Collected data
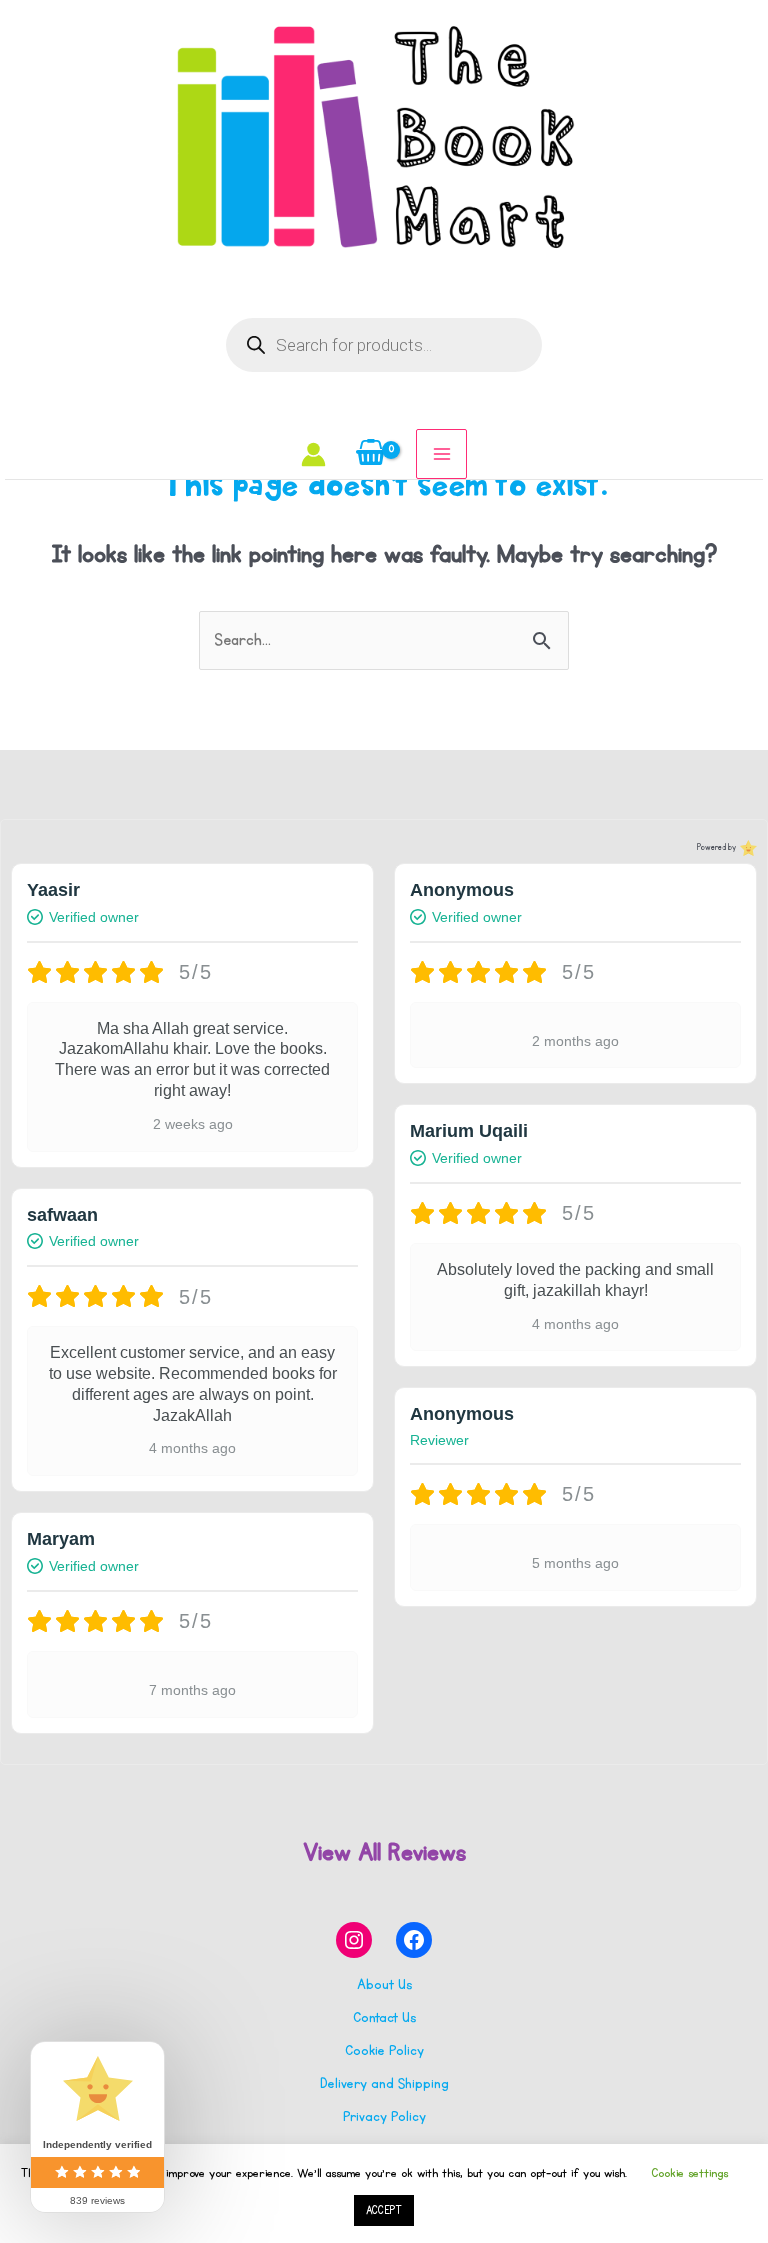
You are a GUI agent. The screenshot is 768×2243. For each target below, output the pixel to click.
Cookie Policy (384, 2050)
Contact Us (384, 2017)
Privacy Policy (384, 2116)
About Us (384, 1984)
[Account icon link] (313, 454)
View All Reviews (384, 1852)
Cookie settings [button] (689, 2173)
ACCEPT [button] (384, 2210)
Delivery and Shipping (384, 2083)
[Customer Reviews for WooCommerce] (746, 848)
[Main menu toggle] (441, 454)
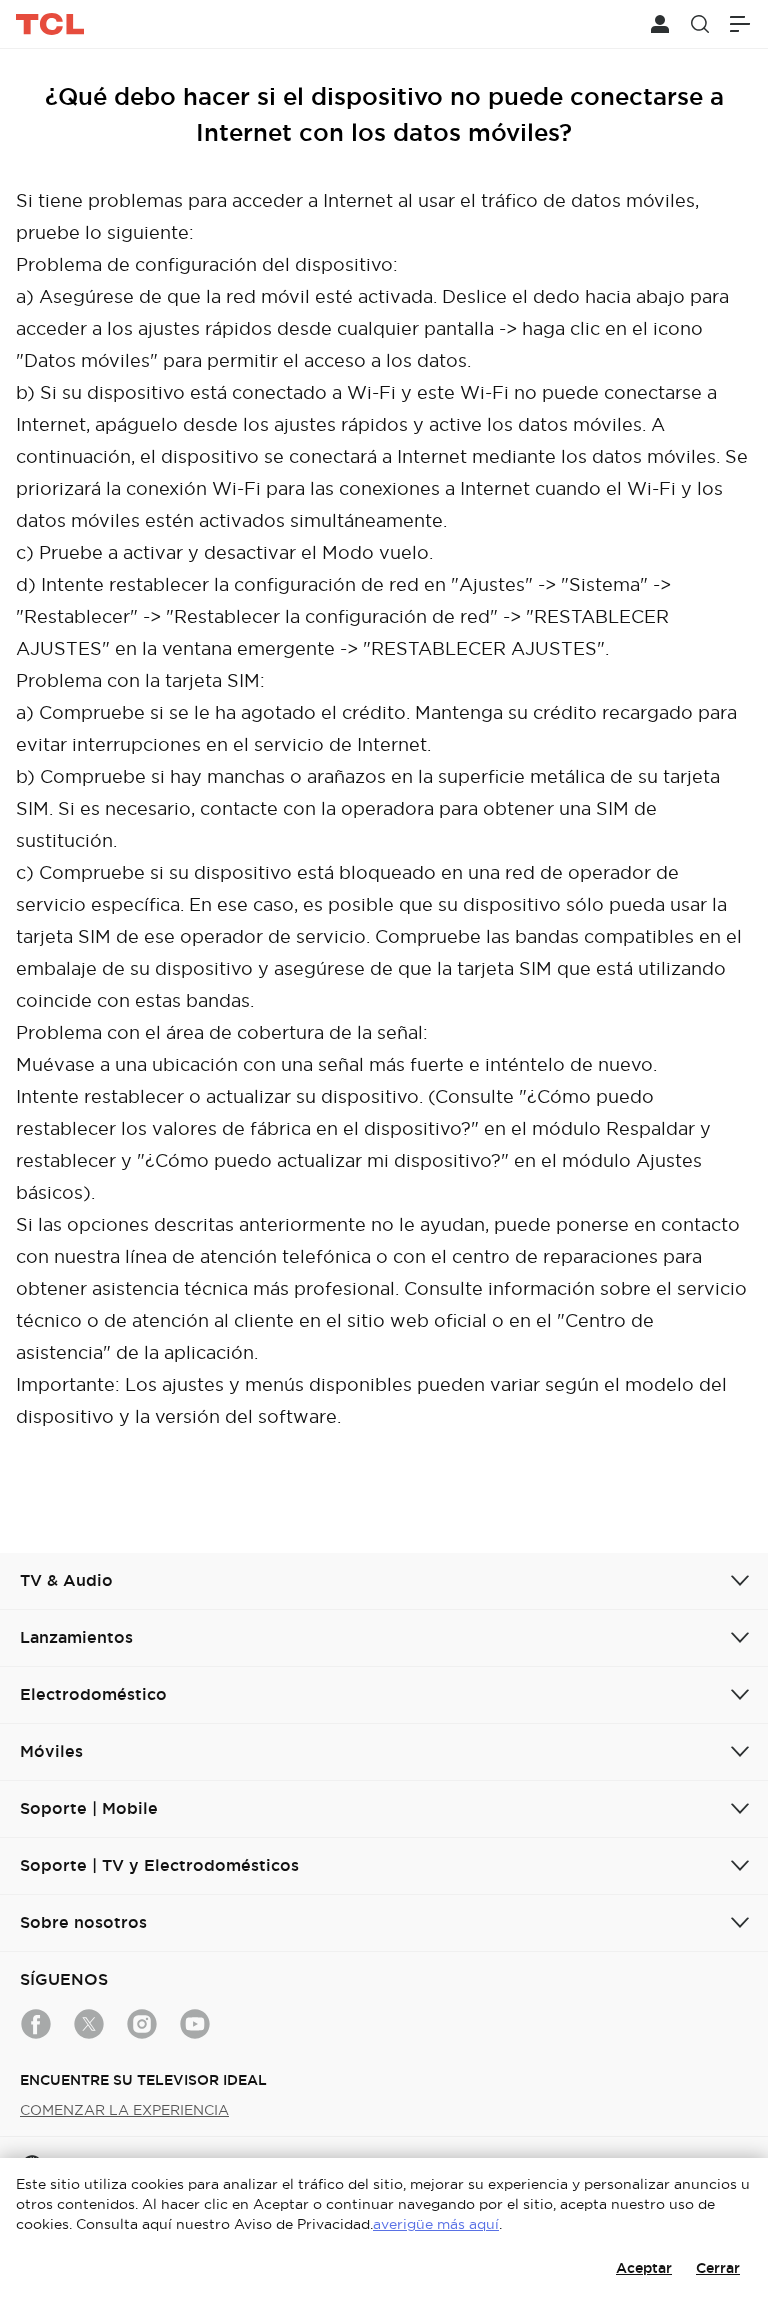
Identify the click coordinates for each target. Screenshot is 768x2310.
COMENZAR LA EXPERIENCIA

**Instructions to follow:** Every line from the one that holds "Contact Us (384, 2017)" to the last line of the records above goes into the answer, exactly as written; nothing else does, and no picture does either.

**Task output:**
Contact Us (384, 2017)
Privacy Policy (384, 2116)
About Us (384, 1984)
[Account icon link] (313, 454)
View All Reviews (384, 1852)
Cookie settings [button] (689, 2173)
ACCEPT [button] (384, 2210)
Delivery and Shipping (384, 2083)
[Customer Reviews for WooCommerce] (746, 848)
[Main menu toggle] (441, 454)
Identify the click coordinates for each target. Screenshot is 768x2310.
COMENZAR LA EXPERIENCIA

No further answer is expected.